Additionally, the system uses S3 storage and SQS, which can store an adjustable amount of data and messages.
The main weakness of the design is the Manager, which operates as a single node. However, this weakness is mitigated because the Manager performs only simple and fast tasks. Additionally, it operates with several threads in parallel, enabling it to handle a higher workload.
The system is persistent and can handle the failure of of its components.
-If a worker node fails, it will stop taking new tasks. Additionally, thanks to the Amazon SQS visibility timeout process, the message will reappear in the queue, allowing another worker to take over the task.
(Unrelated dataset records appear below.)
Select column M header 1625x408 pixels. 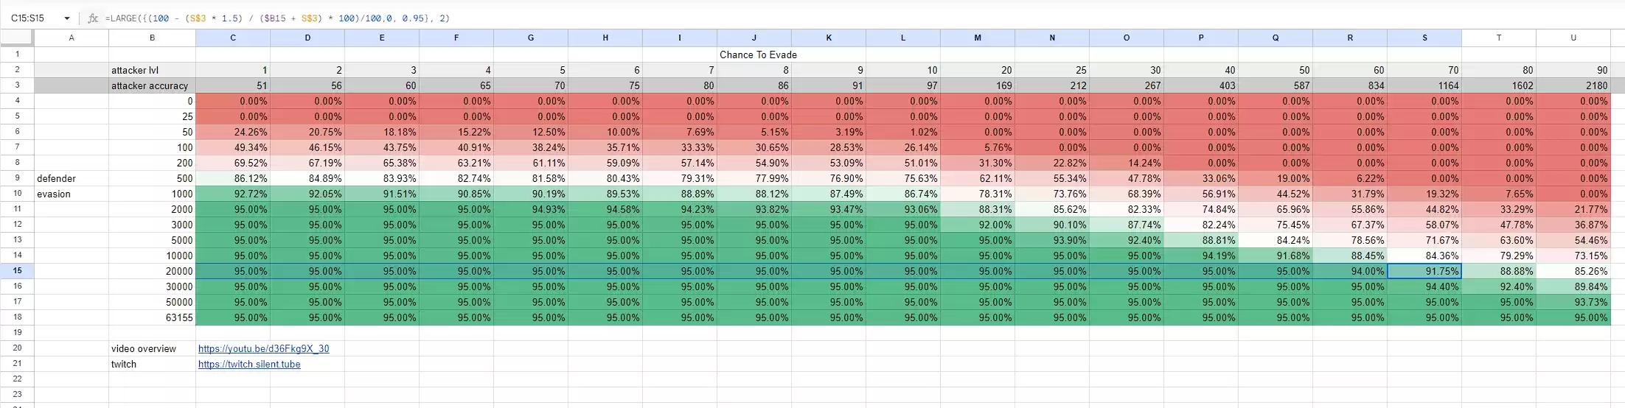[978, 38]
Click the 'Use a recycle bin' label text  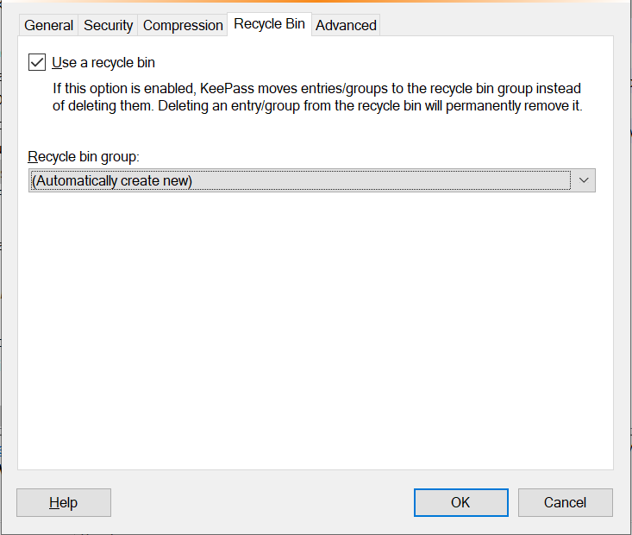coord(103,62)
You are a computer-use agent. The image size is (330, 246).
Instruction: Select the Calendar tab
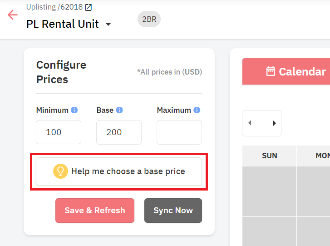point(286,72)
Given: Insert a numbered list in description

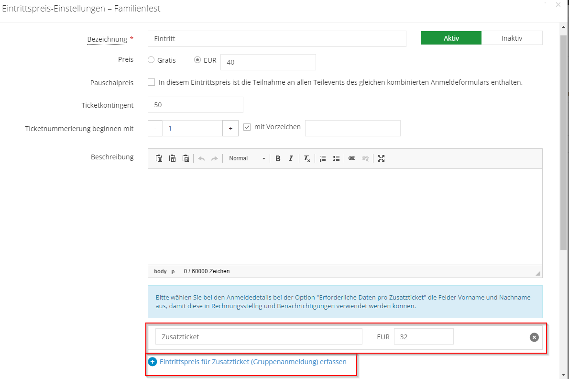Looking at the screenshot, I should 323,158.
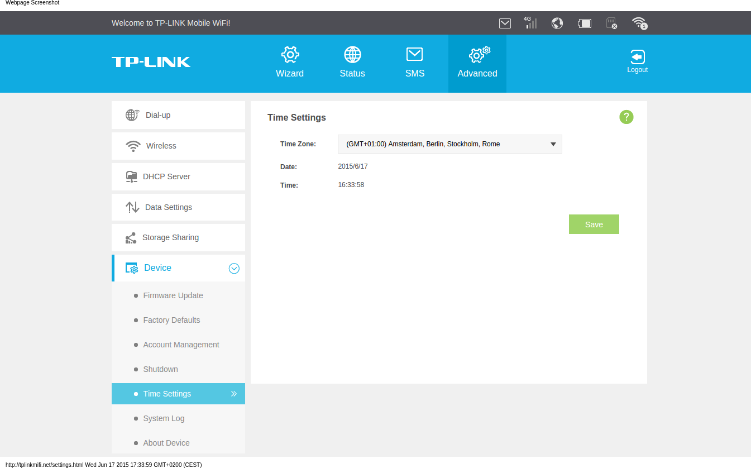Open the Storage Sharing section
This screenshot has width=751, height=468.
pyautogui.click(x=170, y=237)
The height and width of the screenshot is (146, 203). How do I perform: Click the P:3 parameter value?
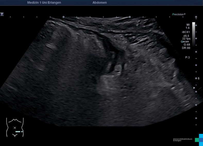coord(187,58)
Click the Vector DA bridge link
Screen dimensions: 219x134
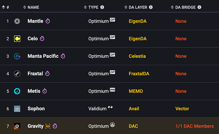(182, 109)
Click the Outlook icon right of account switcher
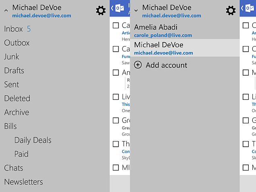 [248, 8]
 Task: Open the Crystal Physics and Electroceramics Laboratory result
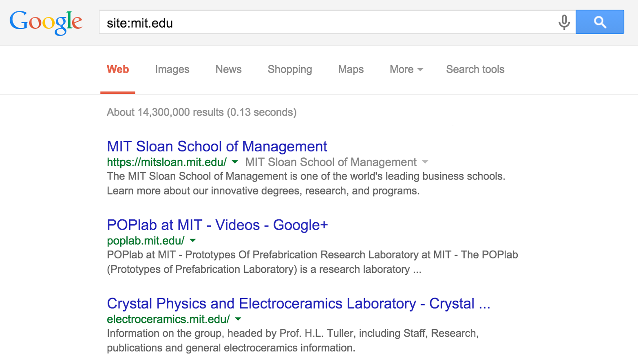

The Manager monitors the number of worker nodes and will launch a new instance to replace the one that failed.
- Both S3 and SQS provide live backups and ensure durability of the data.
Data Durability in Amazon S3 Amazon SQS Documentation
- If the manager fails, the data is still secure, but the process will only continue once a new manager node is manually created or the local application is re-runed.
The system consists of multiple independent components, each operating on separate machines. These components communicate through shared storage (S3) and message queues (SQS), enabling them to function autonomously while exchanging data.
The system operates in parallel as tasks are processed concurrently by multiple Worker Nodes. The workers do not wait for others to finish and can independently retrieve additional tasks from the queue.